- Source excerpt -

4. Indemnification. SPACEHAB will indemnify and hold harmless the Agent and its
affiliates, directors, officers, agents and employees against any claims,
actions, proceedings, demands, liabilities, damages, judgments, assessments,
losses and costs, including fees and expenses, arising out of or in connection
with services rendered by the Agent under this agreement, and will reimburse the
Agent for all such fees and expenses, including fees of counsel, as they are
incurred by the Agent in connection with pending litigation whether or not the
Agent is a party. The Company will not, however, be responsible for any claims,
liabilities, losses, damages or expenses that are determined by final judgment
of a court of competent jurisdiction to have resulted primarily from the Agent's
gross negligence or bad faith. SPACEHAB also agrees that the Agent shall have no
liability for claims, liabilities, damages, losses or expenses, including legal
fees incurred by SPACEHAB unless they are determined by final judgment of a
court of competent jurisdiction to have primarily resulted from the Agent's
gross negligence or bad faith.

- Set task 1 -
Copy the rows word for word, starting from the first row and running up to and including the line with "tap(57, 517)".

Items from a dataset
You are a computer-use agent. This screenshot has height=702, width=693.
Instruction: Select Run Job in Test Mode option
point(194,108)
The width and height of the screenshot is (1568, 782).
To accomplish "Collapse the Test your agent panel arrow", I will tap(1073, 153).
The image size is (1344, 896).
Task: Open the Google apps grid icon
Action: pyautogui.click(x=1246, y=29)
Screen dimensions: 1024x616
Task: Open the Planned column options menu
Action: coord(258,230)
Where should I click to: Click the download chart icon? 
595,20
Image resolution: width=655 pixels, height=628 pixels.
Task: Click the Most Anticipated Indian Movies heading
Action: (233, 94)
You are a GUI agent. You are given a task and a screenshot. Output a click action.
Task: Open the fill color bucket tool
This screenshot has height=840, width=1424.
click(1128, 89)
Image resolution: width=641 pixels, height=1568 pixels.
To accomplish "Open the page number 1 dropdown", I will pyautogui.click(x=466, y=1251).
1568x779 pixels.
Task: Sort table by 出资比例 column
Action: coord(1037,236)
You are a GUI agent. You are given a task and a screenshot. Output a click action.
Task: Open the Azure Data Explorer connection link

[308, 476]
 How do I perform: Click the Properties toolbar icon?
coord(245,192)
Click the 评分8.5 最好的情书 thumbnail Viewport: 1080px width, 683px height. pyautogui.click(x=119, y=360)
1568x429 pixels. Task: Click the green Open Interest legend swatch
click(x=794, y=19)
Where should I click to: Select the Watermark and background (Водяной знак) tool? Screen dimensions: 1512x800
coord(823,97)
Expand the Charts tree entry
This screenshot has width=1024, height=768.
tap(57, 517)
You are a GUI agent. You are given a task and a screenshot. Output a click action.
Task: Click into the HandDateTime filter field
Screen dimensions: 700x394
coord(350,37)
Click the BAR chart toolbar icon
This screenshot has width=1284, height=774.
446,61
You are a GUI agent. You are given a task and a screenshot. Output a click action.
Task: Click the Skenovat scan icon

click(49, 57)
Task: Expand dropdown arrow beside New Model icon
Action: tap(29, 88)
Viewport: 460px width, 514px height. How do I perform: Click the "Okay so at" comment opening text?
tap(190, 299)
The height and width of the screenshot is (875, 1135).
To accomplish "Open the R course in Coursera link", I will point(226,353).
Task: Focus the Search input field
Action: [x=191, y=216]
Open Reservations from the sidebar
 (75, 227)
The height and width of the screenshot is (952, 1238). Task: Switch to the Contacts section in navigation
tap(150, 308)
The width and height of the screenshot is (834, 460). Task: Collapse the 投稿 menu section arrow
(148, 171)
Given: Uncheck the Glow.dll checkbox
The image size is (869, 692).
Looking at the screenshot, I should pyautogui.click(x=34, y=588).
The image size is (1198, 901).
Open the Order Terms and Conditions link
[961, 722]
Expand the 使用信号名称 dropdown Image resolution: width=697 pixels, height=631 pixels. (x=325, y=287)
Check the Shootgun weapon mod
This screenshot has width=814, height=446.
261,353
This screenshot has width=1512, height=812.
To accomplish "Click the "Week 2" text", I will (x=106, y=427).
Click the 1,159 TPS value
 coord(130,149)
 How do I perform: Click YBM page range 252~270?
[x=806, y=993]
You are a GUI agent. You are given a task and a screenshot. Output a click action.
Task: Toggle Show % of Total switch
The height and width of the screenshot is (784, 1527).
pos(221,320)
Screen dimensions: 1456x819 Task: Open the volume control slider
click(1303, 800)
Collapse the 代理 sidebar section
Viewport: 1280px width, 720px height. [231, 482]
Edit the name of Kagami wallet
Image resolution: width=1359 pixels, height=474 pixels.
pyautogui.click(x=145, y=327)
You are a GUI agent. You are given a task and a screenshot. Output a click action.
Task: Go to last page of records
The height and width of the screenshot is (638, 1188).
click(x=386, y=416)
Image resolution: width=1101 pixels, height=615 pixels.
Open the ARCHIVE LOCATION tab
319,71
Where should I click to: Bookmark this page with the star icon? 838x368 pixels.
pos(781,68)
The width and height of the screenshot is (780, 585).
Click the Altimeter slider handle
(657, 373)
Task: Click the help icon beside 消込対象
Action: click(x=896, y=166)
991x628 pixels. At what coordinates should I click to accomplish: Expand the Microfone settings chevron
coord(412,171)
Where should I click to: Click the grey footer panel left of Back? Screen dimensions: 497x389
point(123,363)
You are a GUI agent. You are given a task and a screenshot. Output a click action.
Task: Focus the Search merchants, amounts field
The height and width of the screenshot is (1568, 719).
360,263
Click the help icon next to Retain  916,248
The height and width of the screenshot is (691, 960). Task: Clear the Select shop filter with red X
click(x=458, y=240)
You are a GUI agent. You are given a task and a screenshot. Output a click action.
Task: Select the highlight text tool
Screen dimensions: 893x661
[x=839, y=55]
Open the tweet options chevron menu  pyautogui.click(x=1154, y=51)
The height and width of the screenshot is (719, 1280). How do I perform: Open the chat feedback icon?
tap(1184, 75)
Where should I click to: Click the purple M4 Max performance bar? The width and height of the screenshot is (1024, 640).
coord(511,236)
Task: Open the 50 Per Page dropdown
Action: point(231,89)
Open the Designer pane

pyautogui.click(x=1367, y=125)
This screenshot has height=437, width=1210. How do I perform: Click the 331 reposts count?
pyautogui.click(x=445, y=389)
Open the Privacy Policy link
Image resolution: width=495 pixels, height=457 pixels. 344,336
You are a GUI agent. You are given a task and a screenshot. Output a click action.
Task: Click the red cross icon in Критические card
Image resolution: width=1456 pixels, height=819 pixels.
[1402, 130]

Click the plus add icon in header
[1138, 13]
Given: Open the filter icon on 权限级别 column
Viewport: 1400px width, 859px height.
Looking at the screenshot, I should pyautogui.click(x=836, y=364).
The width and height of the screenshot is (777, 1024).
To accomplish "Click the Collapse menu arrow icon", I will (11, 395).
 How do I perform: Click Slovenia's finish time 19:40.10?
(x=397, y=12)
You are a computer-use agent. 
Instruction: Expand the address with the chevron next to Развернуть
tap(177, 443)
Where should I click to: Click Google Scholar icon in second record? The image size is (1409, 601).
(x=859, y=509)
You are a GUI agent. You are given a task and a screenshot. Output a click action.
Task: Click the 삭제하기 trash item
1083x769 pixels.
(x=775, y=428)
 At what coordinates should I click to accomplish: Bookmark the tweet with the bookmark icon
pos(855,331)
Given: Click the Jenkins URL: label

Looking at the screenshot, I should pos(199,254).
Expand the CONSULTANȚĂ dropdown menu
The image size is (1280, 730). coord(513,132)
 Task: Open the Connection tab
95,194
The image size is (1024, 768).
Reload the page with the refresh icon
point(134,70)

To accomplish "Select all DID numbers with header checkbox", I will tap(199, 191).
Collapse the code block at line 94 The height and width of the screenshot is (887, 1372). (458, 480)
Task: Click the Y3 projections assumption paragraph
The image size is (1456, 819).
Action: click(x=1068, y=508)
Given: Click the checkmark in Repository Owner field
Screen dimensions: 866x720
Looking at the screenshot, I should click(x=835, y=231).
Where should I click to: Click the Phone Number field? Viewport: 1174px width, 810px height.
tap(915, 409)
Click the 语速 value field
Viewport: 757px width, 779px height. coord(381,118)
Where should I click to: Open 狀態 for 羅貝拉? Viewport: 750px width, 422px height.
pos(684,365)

- Set task 2 -
Under the indemnification clause, what must a final court judgment find for the Company not to be responsible for claims and losses?

- Reply 1 -
You are a computer-use agent. This screenshot has height=702, width=693.
Instruction: Select Run Job in Test Mode option
point(194,108)
The width and height of the screenshot is (1568, 782).
To accomplish "Collapse the Test your agent panel arrow", I will tap(1073, 153).
The image size is (1344, 896).
Task: Open the Google apps grid icon
Action: pyautogui.click(x=1246, y=29)
Screen dimensions: 1024x616
Task: Open the Planned column options menu
Action: coord(258,230)
Where should I click to: Click the download chart icon? 
595,20
Image resolution: width=655 pixels, height=628 pixels.
Task: Click the Most Anticipated Indian Movies heading
Action: (233, 94)
You are a GUI agent. You are given a task and a screenshot. Output a click action.
Task: Open the fill color bucket tool
This screenshot has height=840, width=1424.
click(1128, 89)
Image resolution: width=641 pixels, height=1568 pixels.
To accomplish "Open the page number 1 dropdown", I will pyautogui.click(x=466, y=1251).
1568x779 pixels.
Task: Sort table by 出资比例 column
Action: coord(1037,236)
You are a GUI agent. You are given a task and a screenshot. Output a click action.
Task: Open the Azure Data Explorer connection link

[308, 476]
 How do I perform: Click the Properties toolbar icon?
coord(245,192)
Click the 评分8.5 最好的情书 thumbnail Viewport: 1080px width, 683px height. pyautogui.click(x=119, y=360)
1568x429 pixels. Task: Click the green Open Interest legend swatch
click(x=794, y=19)
Where should I click to: Select the Watermark and background (Водяной знак) tool? Screen dimensions: 1512x800
coord(823,97)
Expand the Charts tree entry
This screenshot has width=1024, height=768.
tap(57, 517)

- Reply 2 -
That they resulted primarily from the Agent's gross negligence or bad faith.